Griffin ‘extremely skeptical’ of airborne lasers for missile defense

Aaron Mehta

WASHINGTON — The Defense Department’s top technology expert now believes using airborne, directed-energy weapons for missile defense is unlikely to work, and that it’s not worth spending research and development funds on the effort.

“I’m extremely skeptical that we can put a large laser on an aircraft and use it to shoot down an adversary missile, even from fairly close,” Mike Griffin, undersecretary of defense for research and engineering, said Wednesday on a call arranged by the Washington Space Business Roundtable.

“It has been done as an experiment, but as a weapon system — to equip an airplane with the kinds of lasers we think necessary, in terms of their power level, and all their support requirements, and get the airplane to altitudes where atmospheric turbulence can be mitigated appropriately — that combination of things doesn’t go on one platform.”

“So I’m just extremely skeptical of that,” he added. ”So we’re not spending money on [and] we’re not investing in airborne platforms for shooting down adversary missiles.”

Griffin’s comments would seem to reflect a change from the Missile Defense Review, a major policy document released in January 2019 that he helped create. The MDR expressly called for investments to test the idea of putting laser weapons on airborne drones, which could loiter around a launch site to take out a missile in its early boost phase.

Griffin claimed in his January 2018 confirmation hearing that airborne, directed-energy weapons for missile defense was “very feasible,” saying: “It was feasible many years ago to do it. What we have lacked in the missile defense arena until recently was the will; not the technology, not the means.”

The idea of using airborne, directed-energy systems to intercept ballistic missiles goes back a decade, most notably to the Air Force’s Airborne Laser program, which ran a successful test in 2010 before being discontinued. There are a number of directed-energy projects that are ship- or ground-based currently underway within the Defense department, but Griffin did not comment on them.

Tom Karako, an expert on missile defense issues with the Center for Strategic and International Studies, believes Griffin’s comments are a “marked change” from what was in the MDR. But, he noted, Griffin’s comments are “likely very focused on the near term.
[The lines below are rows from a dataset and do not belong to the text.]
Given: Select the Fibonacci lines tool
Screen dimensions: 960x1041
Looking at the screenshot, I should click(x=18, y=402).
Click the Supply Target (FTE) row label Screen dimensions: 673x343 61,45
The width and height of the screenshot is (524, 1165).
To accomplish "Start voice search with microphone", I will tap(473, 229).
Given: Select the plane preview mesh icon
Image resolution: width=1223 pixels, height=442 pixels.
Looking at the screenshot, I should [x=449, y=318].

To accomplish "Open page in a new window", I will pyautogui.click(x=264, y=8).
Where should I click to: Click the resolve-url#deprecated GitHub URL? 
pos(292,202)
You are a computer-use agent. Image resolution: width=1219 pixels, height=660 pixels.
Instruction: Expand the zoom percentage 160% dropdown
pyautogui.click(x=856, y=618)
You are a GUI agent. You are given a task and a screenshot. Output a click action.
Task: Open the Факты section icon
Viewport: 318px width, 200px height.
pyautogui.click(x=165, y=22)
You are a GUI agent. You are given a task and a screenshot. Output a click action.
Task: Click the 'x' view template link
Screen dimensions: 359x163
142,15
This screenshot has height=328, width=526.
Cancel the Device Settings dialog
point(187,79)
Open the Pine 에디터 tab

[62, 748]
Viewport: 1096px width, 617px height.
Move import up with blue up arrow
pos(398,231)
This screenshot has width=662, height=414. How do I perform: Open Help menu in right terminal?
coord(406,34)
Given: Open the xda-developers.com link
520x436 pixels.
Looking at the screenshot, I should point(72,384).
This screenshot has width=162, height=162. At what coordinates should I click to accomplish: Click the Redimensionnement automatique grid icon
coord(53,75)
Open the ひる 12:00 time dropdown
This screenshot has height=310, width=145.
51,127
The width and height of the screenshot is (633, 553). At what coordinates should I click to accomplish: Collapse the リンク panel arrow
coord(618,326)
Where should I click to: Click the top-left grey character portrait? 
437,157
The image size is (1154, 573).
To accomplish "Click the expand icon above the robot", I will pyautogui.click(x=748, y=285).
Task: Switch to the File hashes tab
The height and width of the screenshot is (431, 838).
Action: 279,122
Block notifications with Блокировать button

In other words, he’s explaining that they need more R&D investment now, not quite ready for prototyping and fielding.”

Griffin did note “there are applications for space platforms that could well be quite productive” when it comes to directed-energy weapons for destroying enemy missiles. And he stressed that his organization, the Office of the Under Secretary of Defense for Research and Engineering, is “certainly not” giving up on directed energy, even as it recalibrates the projects on which it’s focused.

On Tuesday, Mark Lewis, one of Griffin’s main deputies, described the office’s ongoing efforts to develop directed-energy systems as attempts to add capabilities, not mirror existing efforts.

“The key is they’re not going to be replacing things we can already do with kinetic weapons. If the gun already does something and it does it better than the laser, there’s no point in the laser or the microwave system,” Lewis said, adding that counter-drone systems are an area of high potential for laser weapons.

Said Karako: "The understandable caution about operational requirements for more stressing, higher-end missions should not preclude progress for lower ones, including counter-UAS and [counter-rocket, artillery and mortar]” capabilities.

Griffin on Wednesday emphasized that his office is trying to ensure laser technology is applicable to the end user.

“One of the things that in R&E we are focusing on, and I think frankly is well overdue (and some of the reason why it’s overdue is my fault), but we have not invested enough on understanding lethality and different modes of lethality for directed energy,” Griffin said.

“We’ve not invested enough in the operational studies that, you know, if I gave a war fighter a weapon of X number of kilowatts, you know, how and in what circumstances could you use it, and where is it better than a kinetic weapon and where is it not? The operational assessments just have not received as much attention as they should.”